## Text
####

Graphics Card Shortage Could Ease As Street Prices Finally Start To Drop
Finding a graphics card in stock from a first-party retailer could soon be a little bit easier than it has been in a very long time. That's not to say the shortage is about to end. However, those within the supply chain apparently feel confident that an uptick in ABF (Ajinomoto Build-up Film) substrate shipments will contribute to more graphics card entering the market as soon as next month.
ABF provides electrical insulation of advanced circuit substrates found in GPUs and CPUs. The material was discovered around 50 years ago and was adopted by Intel in the 1990s because of how well it works. It has since been a staple of advanced semiconductors by the likes of all the major players.
Incidentally, Intel warned investors last July that "industry-wide component and substrate shortages" could dampen its revenues. The shortage of substrate has in turn exacerbated the shortage of certain consumer products, like graphics cards.

####

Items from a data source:
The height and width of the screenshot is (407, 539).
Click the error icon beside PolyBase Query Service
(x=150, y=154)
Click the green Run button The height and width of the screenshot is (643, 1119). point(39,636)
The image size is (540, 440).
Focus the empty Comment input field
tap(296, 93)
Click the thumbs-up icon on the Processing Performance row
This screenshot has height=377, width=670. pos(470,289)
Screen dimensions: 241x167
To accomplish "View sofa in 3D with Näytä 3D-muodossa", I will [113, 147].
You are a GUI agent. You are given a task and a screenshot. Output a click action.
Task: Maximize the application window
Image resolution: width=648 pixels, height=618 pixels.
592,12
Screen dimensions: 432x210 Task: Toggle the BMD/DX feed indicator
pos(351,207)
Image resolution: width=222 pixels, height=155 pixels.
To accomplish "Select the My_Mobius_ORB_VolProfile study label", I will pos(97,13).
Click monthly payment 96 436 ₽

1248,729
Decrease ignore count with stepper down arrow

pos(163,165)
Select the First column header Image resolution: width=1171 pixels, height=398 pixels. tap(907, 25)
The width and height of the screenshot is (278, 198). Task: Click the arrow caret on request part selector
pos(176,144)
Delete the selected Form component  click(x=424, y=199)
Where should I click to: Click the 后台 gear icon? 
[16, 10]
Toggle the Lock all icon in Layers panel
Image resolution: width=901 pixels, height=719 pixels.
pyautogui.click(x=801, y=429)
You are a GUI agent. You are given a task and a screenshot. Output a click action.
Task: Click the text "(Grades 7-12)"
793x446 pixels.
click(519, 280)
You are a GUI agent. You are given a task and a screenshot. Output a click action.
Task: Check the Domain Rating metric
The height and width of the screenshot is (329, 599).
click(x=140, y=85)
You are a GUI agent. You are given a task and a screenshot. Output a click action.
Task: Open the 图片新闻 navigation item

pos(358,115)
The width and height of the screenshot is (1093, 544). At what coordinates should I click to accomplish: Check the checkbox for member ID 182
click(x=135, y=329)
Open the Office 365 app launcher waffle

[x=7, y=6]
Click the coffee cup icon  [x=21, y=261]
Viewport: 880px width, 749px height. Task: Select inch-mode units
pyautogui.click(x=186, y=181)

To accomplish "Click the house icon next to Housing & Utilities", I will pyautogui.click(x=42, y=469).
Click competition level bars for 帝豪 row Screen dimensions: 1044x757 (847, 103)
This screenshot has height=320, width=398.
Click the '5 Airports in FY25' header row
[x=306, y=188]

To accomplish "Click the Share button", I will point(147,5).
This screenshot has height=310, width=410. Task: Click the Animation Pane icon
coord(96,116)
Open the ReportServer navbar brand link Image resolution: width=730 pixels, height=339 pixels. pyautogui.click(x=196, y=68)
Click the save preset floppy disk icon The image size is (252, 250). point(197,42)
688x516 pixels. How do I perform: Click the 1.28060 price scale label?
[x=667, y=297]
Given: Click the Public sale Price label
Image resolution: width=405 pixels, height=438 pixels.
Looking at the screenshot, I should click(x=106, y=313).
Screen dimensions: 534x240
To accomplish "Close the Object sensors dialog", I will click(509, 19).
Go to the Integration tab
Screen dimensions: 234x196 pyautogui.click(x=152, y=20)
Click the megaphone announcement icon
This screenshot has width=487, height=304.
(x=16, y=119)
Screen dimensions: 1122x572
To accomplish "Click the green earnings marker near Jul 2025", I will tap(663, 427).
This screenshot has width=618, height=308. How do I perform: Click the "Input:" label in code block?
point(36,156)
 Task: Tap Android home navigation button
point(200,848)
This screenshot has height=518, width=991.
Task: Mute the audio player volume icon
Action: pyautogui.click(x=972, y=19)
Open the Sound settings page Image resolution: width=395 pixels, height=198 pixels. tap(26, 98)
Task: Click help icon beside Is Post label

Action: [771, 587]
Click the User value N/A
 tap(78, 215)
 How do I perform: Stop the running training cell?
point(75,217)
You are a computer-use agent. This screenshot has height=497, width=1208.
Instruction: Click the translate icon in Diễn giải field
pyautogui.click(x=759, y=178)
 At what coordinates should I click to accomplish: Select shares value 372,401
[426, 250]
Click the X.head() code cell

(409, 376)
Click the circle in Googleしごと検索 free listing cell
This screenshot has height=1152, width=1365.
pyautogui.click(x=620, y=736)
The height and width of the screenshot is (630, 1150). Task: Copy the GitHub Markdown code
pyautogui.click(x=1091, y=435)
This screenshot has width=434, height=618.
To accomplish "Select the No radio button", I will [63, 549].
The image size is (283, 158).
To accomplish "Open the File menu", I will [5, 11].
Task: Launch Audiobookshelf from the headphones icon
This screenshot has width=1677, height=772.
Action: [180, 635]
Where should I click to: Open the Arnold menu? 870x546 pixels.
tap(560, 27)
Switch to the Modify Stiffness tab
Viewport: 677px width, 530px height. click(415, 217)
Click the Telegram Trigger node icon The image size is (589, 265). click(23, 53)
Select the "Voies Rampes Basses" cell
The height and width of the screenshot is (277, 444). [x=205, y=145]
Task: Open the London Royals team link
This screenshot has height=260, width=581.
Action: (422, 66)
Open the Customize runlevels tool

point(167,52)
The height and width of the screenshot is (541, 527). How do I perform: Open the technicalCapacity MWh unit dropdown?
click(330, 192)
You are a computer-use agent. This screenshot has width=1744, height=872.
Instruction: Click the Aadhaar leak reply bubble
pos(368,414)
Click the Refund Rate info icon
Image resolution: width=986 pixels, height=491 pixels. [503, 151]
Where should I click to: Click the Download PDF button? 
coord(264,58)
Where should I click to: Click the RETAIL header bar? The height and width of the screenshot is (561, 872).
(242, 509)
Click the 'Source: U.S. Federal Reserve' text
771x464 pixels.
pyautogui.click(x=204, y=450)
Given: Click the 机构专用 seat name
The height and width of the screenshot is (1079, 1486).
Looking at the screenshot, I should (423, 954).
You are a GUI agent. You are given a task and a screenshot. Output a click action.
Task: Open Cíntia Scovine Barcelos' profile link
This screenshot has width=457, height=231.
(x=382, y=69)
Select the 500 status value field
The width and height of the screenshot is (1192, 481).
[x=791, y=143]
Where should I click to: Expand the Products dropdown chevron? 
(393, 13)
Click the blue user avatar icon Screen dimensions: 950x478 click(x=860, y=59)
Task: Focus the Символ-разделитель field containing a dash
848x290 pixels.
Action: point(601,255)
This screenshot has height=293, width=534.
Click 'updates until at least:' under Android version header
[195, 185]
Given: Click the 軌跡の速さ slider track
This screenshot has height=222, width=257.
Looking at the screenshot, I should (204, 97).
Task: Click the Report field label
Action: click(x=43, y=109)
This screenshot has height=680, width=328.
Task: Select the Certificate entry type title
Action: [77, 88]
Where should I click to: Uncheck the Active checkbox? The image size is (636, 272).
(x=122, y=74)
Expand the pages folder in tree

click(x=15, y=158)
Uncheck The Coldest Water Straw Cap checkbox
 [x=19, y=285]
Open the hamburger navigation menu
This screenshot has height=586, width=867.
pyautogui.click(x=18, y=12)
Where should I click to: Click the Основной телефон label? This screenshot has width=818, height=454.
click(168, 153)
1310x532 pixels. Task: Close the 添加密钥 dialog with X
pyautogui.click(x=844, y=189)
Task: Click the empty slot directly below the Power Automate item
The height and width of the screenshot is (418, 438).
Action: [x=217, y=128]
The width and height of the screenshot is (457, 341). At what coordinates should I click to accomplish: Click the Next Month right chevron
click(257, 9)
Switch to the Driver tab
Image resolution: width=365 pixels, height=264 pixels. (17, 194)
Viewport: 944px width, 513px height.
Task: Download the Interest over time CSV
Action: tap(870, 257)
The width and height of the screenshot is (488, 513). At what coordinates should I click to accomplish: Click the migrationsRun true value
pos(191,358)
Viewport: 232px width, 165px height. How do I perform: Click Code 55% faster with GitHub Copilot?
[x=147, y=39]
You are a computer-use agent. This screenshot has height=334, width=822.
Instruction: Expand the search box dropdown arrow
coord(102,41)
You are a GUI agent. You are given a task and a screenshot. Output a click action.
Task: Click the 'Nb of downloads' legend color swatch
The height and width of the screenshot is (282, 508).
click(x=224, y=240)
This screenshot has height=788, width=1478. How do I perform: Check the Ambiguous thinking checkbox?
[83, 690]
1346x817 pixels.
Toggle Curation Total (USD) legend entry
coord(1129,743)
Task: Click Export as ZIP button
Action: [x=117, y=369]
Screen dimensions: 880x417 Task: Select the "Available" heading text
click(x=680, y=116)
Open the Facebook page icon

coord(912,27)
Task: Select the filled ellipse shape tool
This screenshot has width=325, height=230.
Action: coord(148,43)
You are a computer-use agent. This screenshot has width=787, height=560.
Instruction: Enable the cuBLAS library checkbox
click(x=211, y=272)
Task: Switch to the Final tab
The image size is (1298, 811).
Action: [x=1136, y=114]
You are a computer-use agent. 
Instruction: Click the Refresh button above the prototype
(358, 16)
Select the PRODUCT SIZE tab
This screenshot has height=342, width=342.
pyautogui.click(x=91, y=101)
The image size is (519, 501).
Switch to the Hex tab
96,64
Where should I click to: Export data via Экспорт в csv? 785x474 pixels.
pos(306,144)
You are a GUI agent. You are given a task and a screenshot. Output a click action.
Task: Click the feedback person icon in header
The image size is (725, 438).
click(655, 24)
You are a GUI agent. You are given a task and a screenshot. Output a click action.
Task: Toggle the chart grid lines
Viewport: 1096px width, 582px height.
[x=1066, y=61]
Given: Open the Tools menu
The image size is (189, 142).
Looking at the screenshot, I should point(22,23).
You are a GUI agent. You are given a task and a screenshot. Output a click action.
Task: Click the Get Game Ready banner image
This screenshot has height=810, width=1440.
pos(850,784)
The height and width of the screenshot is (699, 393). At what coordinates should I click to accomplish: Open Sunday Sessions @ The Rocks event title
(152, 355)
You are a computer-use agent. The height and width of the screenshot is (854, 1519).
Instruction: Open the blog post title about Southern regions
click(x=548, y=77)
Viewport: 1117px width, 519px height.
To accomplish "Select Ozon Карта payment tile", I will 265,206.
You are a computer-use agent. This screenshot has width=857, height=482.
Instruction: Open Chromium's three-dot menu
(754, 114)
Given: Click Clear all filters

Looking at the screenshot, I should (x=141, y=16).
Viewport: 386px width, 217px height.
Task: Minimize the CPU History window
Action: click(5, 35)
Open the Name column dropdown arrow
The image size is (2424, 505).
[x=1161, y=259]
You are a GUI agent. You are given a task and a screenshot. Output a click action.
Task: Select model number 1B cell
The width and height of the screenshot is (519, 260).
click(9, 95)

####

## Prompt A
Reproduce word for word the part of the graphics card article that begins at the words "Graphics Card Shortage" and stops after "as next month.".
## Prompt B
For each statement below, say yes or no according to the graphics card article, and quote the words from the article that decide it. (i) Intel adopted ABF in the 1990s. (ii) The graphics card shortage is about to end. (iii) ABF was discovered around 20 years ago.

## Answer area A
Graphics Card Shortage Could Ease As Street Prices Finally Start To Drop
Finding a graphics card in stock from a first-party retailer could soon be a little bit easier than it has been in a very long time. That's not to say the shortage is about to end. However, those within the supply chain apparently feel confident that an uptick in ABF (Ajinomoto Build-up Film) substrate shipments will contribute to more graphics card entering the market as soon as next month.

## Answer area B
(i) Yes: "was adopted by Intel in the 1990s because of how well it works"
(ii) No: "That's not to say the shortage is about to end."
(iii) No: "The material was discovered around 50 years ago"